Ancora un’intervista sulle elezioni americane. Questa volta al professor Francesco Pira che insegna all’università di Udine e ha pubblicato il libro La Nuova Comunicazione Politica insieme a Luca Gaudiano.

Quali sono i tratti distintivi delle rispettive strategie comunicative dei due candidati, Obama e McCain?
Diametralmente opposti. Il primo, Obama, incarna un senso di speranza. L'altro McCain invece crede nel rafforzare il concetto di stabilità, di sicurezza. E questo può colpire l'elettorato più indeciso, meno colto. Obama ha più presa sui giovani.
Che differenza c’è tra i sondaggi commissionati dai politici nelle diverse fasi della campagna, come banch-mark polls, trend polls o tracking polls, con fini conoscitivi e i news media polls diffusi dai media?

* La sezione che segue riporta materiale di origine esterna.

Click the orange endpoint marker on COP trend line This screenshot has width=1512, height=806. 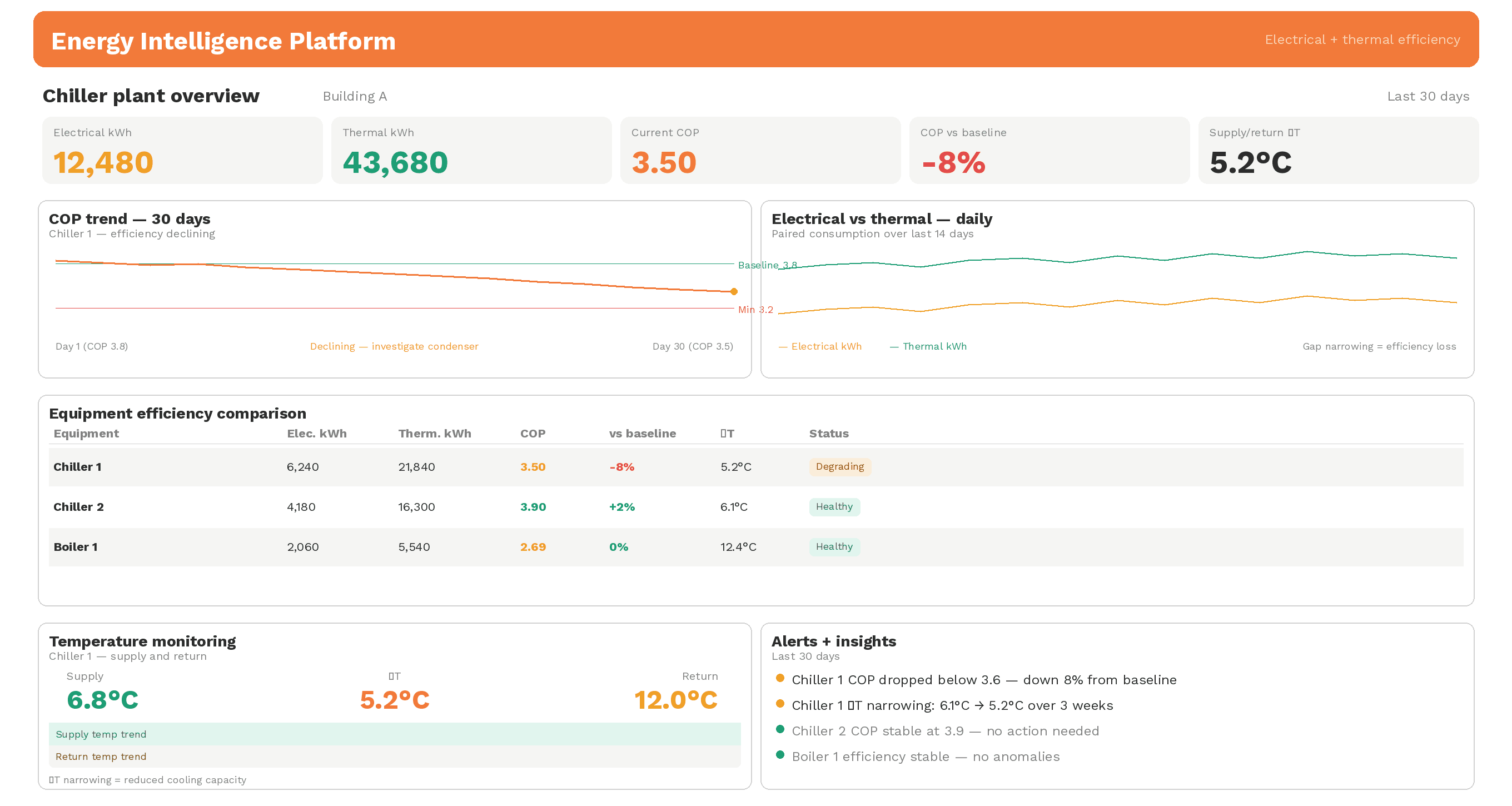[x=733, y=291]
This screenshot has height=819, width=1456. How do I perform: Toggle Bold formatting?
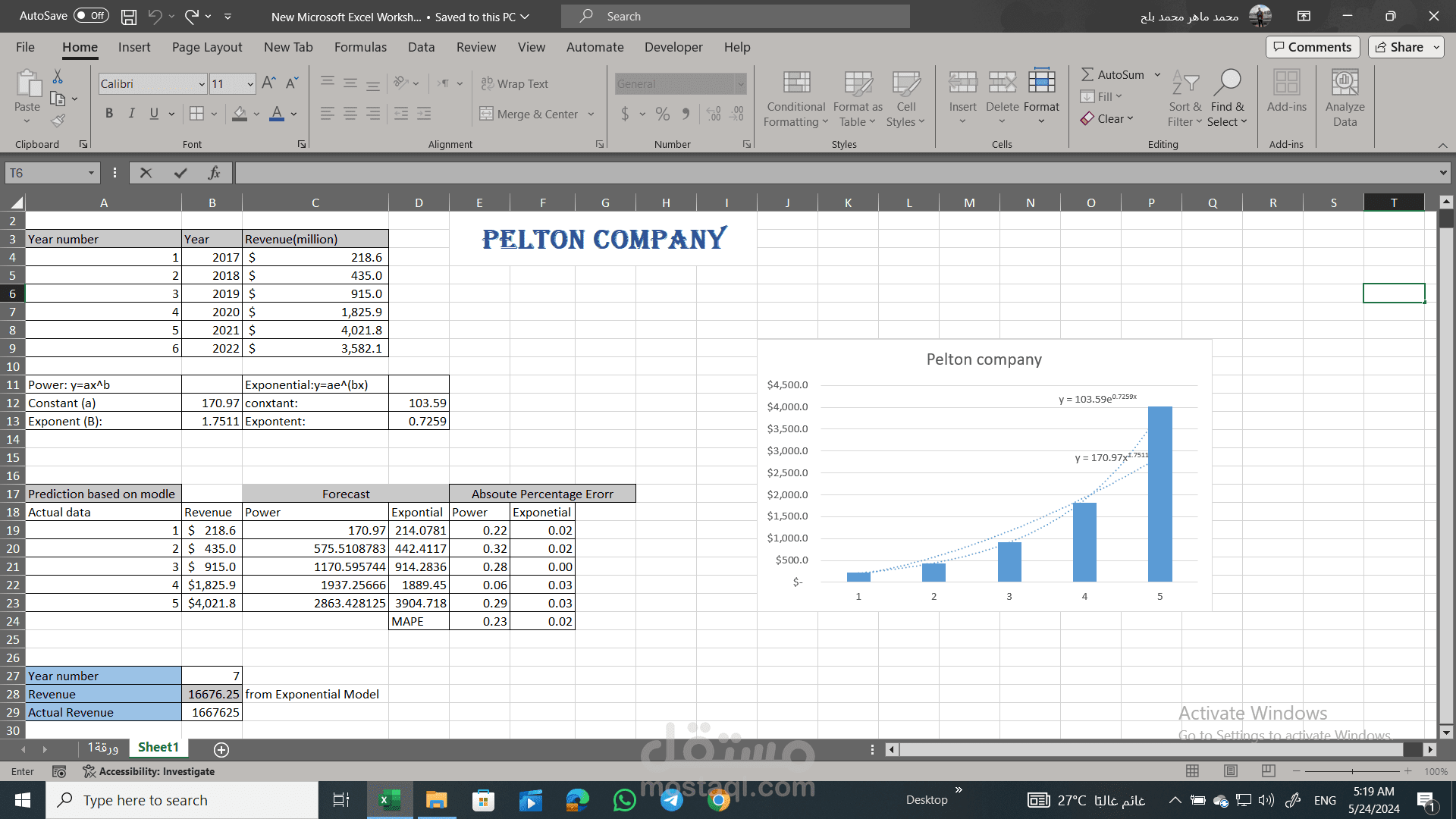109,114
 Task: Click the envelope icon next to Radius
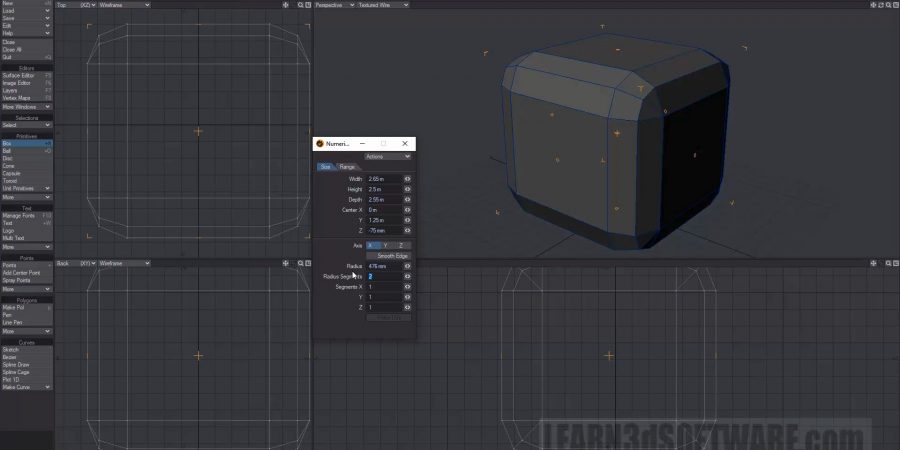407,266
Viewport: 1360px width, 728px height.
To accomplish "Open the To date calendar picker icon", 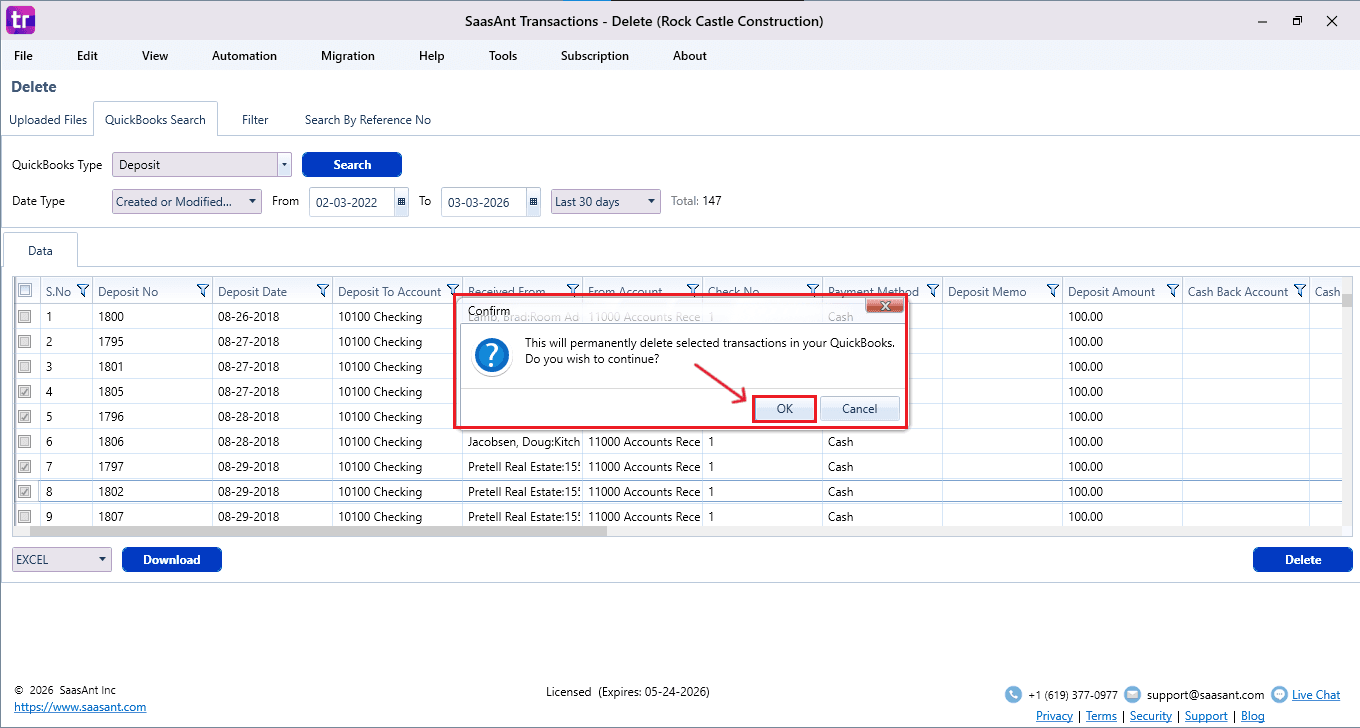I will tap(533, 201).
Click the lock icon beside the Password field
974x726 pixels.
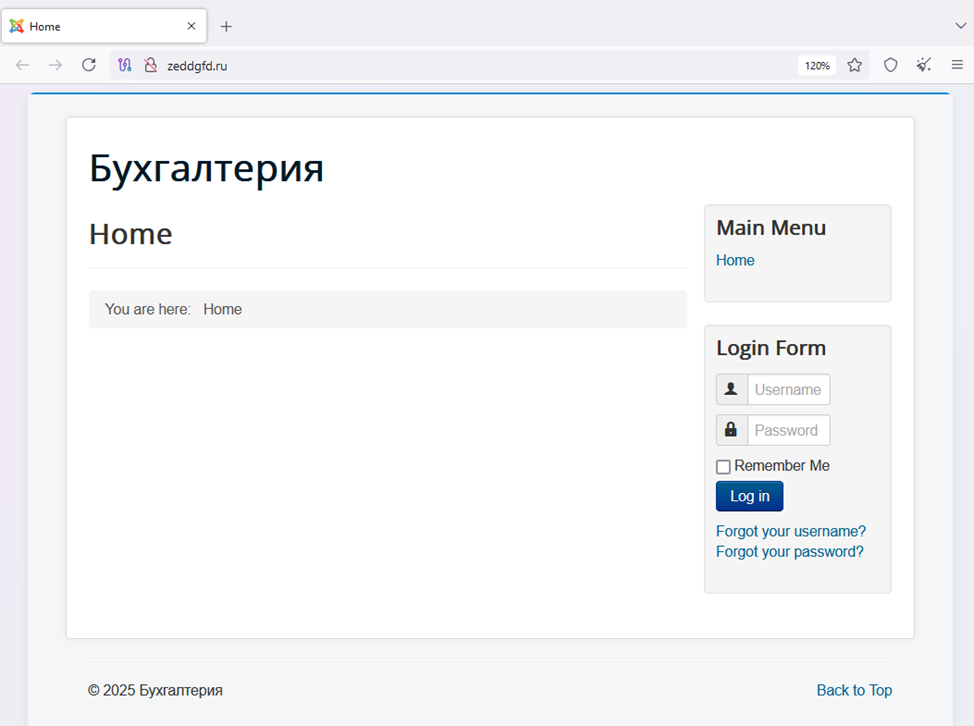coord(731,430)
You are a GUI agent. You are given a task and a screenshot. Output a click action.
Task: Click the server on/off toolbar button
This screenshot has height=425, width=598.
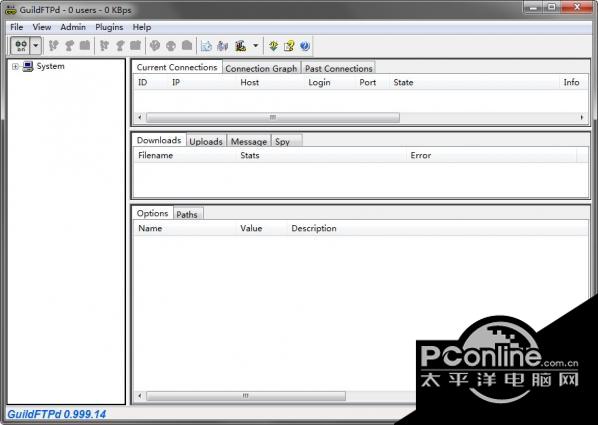click(x=21, y=46)
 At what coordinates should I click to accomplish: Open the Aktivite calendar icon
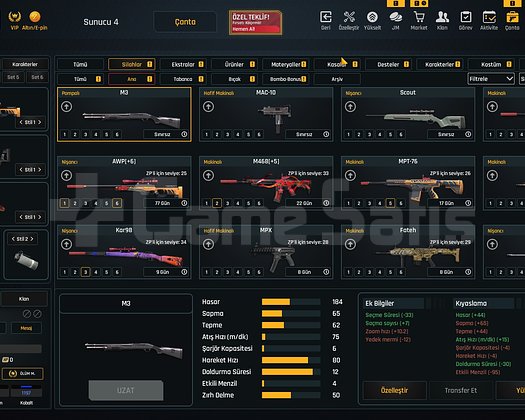click(x=489, y=17)
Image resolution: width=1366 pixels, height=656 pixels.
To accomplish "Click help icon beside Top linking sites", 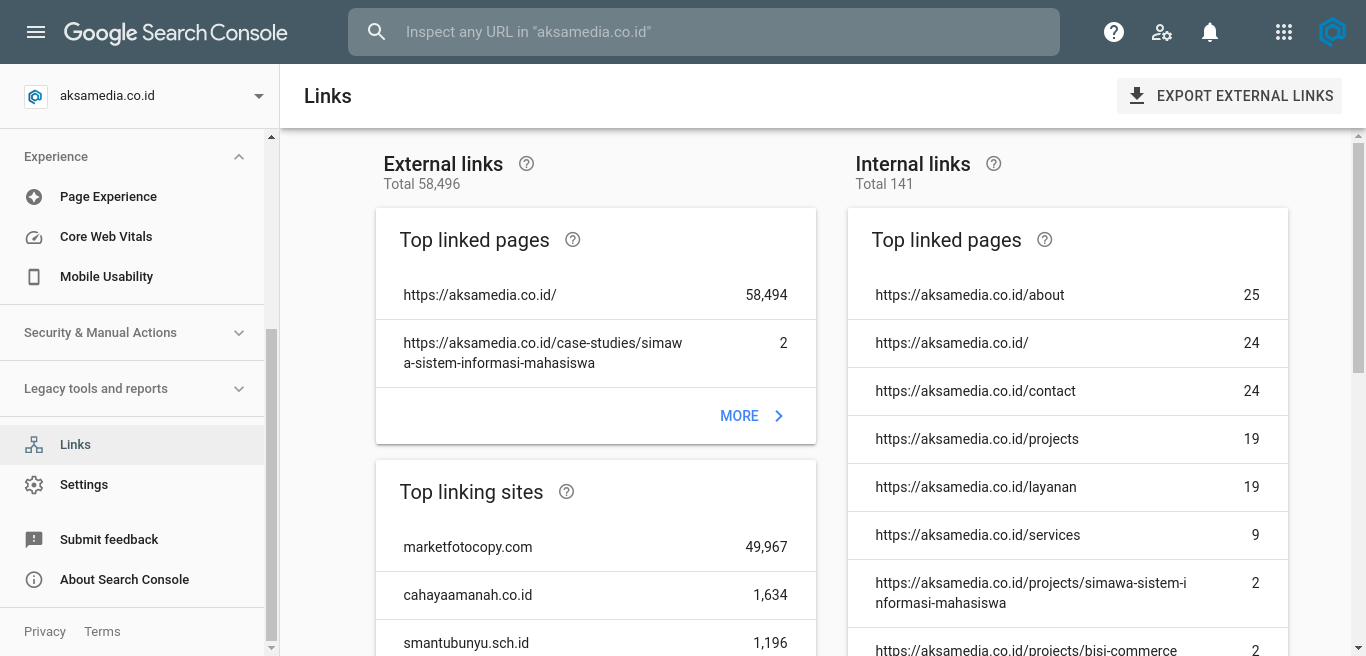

La differenza sostanziale sta nell'uso di sondaggi applicati alla strategia di comunicazione o sondaggi di verifica affidati a più istituti anche indipendenti. Nel primo caso interpretare i sondaggi può condizionare notevolmente l'elettorato.
A suo giudizio l'attuale campagna elettorale per le Presidenziali ha delle caratteristiche nuove che la distinguono dalle precedenti? Se si, quali sono le novità in ambito democratico e in ambito repubblicano?
L'unica vera grande novità è l'uso dei mezzi tecnologici. I messaggi sono nostalgici. Si pensi il richiamo a Kennedy.
Ci potrebbe tracciare l'evoluzione storica delle campagne americane dal punto di vista della comunicazione politica?
Non è molto facile farlo in poche righe. Ma basta dire che da sempre gli Stati Uniti sono stati un modello seguito da tutto il mondo sulla comunicazione politica. Hanno introdotto l'effetto emozione che poi ha girato anche il vecchio continente.
Quale sarà il tema fondamentale di questa campagna elettorale, cioè il tema su cui maggiormente si concentreranno gli elettori? E come è stato trattato dalle rispettive strategie comunicative dei due candidati?
La speranza per Obama, la sicurezza per Mc Cain. Nulla di nuovo sotto il sole. L'unica vera grande novità è il sogno del primo Presidente nero del più potente Paese del mondo.
Che ruolo hanno i media americani nella campagna elettorale per le presidenziali?
Importante ma non fondamentale. Si possono perdere tutti gli scontri televisivi e vincere le elezioni come ha fatto Bush che ha usato come maggior mezzo la radio.